La presentazione della riapertura dell'orto botanico
Modena, 30 maggio 2025 – Dicono che il duca, quando aveva qualche grattacapo politico, amasse andare a rifugiarsi sulla ‘montagnola’, stendendosi a terra. Là, all’ombra delle fronde, rimaneva da solo e poteva finalmente trovare un po’ di pace. L’Orto Botanico dell’Università di Modena e Reggio è da sempre una vera oasi urbana, uno spazio di natura e di cultura (costeggiato da viale Caduti in Guerra) proprio accanto ai Giardini, con la Palazzina dei Vigarani, e a due passi dal Palazzo Ducale. Chiuso da più di sei anni per complessi lavori di restauro e di miglioramento delle strutture, ieri pomeriggio l’Orto è tornato finalmente ad aprirsi alla città: da oggi lo si potrà (ri)scoprire, passeggiando fra le aiuole, ammirando le ninfee nel laghetto con la fontana zampillante e affacciandosi alle serre con piante di eucaliptus, ficus, agave, aloe, gasteria... "L’Orto rappresenta da sempre un luogo in cui il sapere naturale prende corpo – sottolinea il Rettore Carlo Alberto Porro –. Riattivarlo significa ricostruire una grammatica della conoscenza". Esteso su una superficie di circa un ettaro, l’Orto Botanico venne creato nel 1758 per volontà di Francesco III d’Este e dal 1772 è stato affidato all’Università: è più ‘giovane’ rispetto ai celeberrimi orti di Padova (il più antico al mondo) e di Pisa che risalgono al ‘500, e tuttavia fin dalla sua nascita rappresenta uno dei nuclei storici e identitari dell’ateneo modenese, un ‘hortus simpliclium’ destinato all’insegnamento delle scienze mediche e naturali. Le serre ducali esposte al sole del pomeriggio erano state pensate per accogliere le piante in vaso durante i mesi invernali e varie piante esotiche, la serra a clima caldo umido fu creata per piante carnivore o felci, mentre la serra delle succulente ospita molte di quelle che noi profani chiamiamo ‘piante grasse’. All’aperto ci sono le aiuole del parterre, e alle spalle delle serre la Montagnola con il suo arboreto che custodisce anche esemplari centenari come la Pistacia terebinthus che doveva essere un arbusto della macchia mediterranea ma si è sviluppata come un albero nodoso: ha quasi 150 anni, ma non si riproduce perché a Modena non esiste un altro albero come lei.

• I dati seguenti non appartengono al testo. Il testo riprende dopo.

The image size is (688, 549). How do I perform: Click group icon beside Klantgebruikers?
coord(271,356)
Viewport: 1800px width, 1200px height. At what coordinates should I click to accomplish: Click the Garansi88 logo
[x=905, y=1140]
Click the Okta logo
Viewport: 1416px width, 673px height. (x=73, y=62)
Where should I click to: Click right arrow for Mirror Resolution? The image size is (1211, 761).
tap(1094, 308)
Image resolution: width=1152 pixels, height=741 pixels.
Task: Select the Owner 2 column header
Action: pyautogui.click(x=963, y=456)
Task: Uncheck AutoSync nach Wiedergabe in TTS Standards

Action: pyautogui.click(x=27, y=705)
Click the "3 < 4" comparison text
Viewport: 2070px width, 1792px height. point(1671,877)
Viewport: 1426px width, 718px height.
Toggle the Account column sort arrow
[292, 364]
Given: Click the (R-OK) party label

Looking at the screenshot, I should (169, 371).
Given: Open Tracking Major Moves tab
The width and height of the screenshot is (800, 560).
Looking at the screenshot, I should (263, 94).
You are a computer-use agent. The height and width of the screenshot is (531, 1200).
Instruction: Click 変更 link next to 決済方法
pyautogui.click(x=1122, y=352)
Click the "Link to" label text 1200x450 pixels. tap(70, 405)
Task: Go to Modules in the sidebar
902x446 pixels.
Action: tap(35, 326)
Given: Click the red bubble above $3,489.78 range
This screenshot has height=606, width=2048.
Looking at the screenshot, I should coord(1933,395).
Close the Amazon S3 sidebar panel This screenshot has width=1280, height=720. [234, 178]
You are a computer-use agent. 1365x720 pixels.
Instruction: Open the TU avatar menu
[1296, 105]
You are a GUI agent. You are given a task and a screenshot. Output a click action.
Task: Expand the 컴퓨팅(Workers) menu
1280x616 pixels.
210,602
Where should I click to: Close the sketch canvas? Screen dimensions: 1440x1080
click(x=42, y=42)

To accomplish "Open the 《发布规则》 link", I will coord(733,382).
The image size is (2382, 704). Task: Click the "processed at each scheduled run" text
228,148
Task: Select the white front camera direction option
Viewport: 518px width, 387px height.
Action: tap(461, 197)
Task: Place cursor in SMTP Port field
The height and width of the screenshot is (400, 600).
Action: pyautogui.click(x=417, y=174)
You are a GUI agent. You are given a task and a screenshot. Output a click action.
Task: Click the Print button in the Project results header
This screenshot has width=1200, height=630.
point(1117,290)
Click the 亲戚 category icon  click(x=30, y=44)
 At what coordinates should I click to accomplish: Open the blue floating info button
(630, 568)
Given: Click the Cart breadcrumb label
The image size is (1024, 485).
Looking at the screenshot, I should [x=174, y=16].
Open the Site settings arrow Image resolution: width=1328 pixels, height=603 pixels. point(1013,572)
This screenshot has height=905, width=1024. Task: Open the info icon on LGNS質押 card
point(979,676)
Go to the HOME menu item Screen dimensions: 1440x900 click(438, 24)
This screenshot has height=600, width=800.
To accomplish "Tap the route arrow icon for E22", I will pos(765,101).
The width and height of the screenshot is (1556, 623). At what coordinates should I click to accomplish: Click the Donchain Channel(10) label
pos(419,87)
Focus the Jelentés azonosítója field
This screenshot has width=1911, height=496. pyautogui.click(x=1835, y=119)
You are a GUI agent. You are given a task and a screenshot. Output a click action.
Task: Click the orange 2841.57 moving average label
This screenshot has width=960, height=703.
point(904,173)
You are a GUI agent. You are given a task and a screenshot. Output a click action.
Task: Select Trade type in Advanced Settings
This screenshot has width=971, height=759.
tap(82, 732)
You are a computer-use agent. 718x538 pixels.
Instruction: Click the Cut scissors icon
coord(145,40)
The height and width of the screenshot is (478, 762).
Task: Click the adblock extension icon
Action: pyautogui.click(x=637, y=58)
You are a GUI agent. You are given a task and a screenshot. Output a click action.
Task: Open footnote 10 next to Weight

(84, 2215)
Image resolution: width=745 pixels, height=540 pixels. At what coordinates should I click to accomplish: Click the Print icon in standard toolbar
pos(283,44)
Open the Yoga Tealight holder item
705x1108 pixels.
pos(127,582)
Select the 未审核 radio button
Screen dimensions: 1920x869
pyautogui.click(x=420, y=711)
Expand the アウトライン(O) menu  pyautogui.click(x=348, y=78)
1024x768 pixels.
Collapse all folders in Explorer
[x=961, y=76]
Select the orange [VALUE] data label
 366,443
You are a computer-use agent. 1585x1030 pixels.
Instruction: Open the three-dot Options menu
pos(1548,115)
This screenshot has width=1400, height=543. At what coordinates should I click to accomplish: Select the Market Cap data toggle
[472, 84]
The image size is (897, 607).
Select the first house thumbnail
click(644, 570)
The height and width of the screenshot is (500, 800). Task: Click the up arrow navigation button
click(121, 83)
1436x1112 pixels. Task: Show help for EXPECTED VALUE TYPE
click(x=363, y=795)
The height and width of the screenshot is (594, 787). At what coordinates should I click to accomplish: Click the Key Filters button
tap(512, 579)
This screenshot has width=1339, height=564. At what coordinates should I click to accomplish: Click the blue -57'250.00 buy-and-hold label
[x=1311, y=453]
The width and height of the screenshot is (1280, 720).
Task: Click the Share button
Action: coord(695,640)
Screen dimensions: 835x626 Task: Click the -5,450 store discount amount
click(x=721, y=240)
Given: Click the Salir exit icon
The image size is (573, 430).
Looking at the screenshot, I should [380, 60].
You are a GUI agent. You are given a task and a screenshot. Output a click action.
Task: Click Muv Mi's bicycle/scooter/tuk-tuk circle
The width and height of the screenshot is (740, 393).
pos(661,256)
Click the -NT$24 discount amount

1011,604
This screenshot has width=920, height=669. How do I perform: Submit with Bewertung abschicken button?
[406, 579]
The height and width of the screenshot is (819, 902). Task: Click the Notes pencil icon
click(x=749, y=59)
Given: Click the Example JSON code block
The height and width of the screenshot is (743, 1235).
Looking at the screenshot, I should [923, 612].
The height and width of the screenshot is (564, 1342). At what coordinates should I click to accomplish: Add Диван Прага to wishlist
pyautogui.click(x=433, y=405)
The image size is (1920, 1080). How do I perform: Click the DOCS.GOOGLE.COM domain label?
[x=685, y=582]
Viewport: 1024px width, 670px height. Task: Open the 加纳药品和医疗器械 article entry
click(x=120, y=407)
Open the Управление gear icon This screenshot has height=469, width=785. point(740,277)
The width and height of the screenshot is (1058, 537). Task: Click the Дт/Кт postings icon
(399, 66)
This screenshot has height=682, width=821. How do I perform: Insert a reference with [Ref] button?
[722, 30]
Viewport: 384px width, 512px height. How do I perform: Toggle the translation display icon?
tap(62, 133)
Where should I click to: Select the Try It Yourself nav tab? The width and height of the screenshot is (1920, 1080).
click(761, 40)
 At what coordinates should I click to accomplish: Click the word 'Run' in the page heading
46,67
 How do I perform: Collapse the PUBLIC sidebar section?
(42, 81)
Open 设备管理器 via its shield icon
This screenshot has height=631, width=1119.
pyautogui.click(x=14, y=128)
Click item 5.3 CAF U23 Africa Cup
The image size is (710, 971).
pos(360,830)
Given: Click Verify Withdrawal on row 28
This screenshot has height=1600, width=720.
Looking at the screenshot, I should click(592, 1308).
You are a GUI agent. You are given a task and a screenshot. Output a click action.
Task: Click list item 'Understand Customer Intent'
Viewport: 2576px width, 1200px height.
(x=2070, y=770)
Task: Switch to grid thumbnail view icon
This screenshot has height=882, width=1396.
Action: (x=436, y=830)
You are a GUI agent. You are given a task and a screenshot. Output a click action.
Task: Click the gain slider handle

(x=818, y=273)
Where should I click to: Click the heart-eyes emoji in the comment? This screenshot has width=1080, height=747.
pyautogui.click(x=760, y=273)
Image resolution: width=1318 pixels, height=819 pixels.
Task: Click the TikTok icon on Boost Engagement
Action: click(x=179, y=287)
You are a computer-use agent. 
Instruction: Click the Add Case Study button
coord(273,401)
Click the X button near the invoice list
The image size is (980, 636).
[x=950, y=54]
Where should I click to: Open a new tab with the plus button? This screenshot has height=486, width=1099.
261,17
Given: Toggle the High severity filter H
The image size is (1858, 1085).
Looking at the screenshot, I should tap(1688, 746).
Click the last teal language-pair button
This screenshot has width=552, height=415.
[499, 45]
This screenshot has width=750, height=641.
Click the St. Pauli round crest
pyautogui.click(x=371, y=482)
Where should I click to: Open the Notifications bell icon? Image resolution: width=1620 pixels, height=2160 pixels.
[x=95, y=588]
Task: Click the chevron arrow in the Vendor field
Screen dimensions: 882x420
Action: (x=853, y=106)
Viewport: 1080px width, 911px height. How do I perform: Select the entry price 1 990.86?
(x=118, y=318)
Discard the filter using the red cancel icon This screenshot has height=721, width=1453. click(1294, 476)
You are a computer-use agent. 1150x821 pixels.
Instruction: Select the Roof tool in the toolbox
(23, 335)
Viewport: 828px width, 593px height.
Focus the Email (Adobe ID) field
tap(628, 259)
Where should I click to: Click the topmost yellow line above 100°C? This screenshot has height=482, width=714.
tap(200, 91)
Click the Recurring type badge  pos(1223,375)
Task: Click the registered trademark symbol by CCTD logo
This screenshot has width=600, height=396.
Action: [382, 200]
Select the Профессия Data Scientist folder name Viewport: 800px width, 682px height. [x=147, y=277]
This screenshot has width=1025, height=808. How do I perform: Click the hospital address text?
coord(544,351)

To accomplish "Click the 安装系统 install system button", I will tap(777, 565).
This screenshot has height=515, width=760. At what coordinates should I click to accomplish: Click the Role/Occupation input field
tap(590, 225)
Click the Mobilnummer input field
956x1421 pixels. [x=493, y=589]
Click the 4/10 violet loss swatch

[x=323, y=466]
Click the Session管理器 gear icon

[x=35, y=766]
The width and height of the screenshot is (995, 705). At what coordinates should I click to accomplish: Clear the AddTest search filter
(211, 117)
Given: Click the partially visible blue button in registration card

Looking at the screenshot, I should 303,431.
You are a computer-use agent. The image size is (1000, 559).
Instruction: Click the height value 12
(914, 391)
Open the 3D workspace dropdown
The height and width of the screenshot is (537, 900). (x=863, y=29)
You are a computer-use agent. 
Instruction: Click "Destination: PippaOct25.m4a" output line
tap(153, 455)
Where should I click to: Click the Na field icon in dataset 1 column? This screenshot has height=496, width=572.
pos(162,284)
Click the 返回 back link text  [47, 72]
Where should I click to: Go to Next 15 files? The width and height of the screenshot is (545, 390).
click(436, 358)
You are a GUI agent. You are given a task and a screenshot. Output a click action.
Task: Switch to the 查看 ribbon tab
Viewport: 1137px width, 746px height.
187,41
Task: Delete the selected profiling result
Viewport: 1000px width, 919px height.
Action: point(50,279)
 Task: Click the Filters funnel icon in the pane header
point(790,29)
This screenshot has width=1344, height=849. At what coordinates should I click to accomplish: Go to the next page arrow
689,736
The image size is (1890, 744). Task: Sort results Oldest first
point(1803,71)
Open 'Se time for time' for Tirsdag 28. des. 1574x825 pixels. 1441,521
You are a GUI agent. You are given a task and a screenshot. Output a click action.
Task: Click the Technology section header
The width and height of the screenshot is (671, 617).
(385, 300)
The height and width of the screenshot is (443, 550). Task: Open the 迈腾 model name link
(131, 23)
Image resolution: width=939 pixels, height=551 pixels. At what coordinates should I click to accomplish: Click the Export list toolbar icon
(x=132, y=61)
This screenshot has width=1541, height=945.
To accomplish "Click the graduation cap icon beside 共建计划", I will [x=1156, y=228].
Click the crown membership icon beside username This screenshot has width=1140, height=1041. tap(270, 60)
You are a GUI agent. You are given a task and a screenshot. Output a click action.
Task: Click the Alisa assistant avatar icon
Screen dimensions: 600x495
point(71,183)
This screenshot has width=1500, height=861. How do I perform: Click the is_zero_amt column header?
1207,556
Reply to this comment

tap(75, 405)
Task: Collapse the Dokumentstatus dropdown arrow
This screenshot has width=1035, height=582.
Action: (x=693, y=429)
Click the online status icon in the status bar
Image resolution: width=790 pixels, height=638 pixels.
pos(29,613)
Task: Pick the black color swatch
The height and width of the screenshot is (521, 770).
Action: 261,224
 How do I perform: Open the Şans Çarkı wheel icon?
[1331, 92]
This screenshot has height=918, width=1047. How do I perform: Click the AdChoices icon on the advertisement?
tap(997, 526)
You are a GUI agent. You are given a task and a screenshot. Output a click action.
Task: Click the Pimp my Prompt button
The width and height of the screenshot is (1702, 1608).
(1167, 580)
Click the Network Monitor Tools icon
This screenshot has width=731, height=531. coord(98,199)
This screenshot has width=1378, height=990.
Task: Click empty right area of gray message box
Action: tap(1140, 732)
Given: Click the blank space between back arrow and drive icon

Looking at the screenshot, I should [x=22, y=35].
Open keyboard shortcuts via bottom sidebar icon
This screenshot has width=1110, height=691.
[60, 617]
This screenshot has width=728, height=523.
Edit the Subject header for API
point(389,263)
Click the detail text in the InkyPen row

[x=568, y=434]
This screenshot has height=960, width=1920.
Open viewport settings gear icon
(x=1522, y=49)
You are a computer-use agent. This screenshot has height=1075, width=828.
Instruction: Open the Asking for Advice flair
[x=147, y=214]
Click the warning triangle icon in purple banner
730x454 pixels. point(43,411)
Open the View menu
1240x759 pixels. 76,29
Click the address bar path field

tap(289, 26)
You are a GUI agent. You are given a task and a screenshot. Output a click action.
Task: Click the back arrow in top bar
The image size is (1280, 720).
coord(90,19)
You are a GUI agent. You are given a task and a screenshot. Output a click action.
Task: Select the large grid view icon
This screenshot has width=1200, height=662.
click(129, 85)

L’Orto oggi ospita oltre 500 specie vegetali. "Un tempo fra i nobili era uso sfoggiare il ‘collezionismo’ di piante esotiche e c’erano veri e propri ‘cacciatori di piante’ inviati nel mondo per trovare nuove specie – fa notare la professoressa Elisabetta Sgarbi, prefetta dell’Orto Botanico –. Oggi la funzione dell’Orto è più rivolta allo studio e alla tutela delle specie autoctone, alla cura della biodiversità e all’educazione scientifica". Sulla montagnola sono tornati i picchi e nel legno di un albero caduto hanno ‘trovato casa ‘i coleotteri, le cui larve possono essere cibo per gli uccelli è tutto così nel grande, splendido ‘circle of life’ della natura.
Gli interventi di restauro hanno riguardato l’intero complesso, sia nelle strutture architettoniche che nel sistema paesaggistico, con risorse della Regione (per i lavori post sisma), dello stesso ateneo e del Pnrr, circa 720mila euro nel programma per ‘Parchi e giardini storici’. Sono state restaurate le vetrate delle serre, i muretti perimetrali, i serramenti lignei e i vetri, si sono consolidate le volte e le fondazioni, si sono installati nuovi impianti elettrici e di sicurezza, e tutto il parterre storico è stato dotato di un nuovo impianto di irrigazione a goccia, con la realizzazione di un pozzo profondo. In parallelo gli erbari e la xiloteca (ovvero la raccolta di legni) sono oggetto di un ampio lavoro di digitalizzazione. Questo piccolo mondo antico non finisce di stupire e di incantare. Perché ci parla di storia e di bellezza. E soprattutto di vita.